Copy each of the rows below word for word, with nothing changed.

* * * * *

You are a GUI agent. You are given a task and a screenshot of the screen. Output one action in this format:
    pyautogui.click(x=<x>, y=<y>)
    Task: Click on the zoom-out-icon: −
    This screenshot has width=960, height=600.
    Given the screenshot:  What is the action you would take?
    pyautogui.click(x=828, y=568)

* * * * *

# Solution to this exercise:
You are a GUI agent. You are given a task and a screenshot of the screen. Output one action in this format:
    pyautogui.click(x=<x>, y=<y>)
    Task: Click on the zoom-out-icon: −
    This screenshot has width=960, height=600.
    Given the screenshot:  What is the action you would take?
    pyautogui.click(x=828, y=568)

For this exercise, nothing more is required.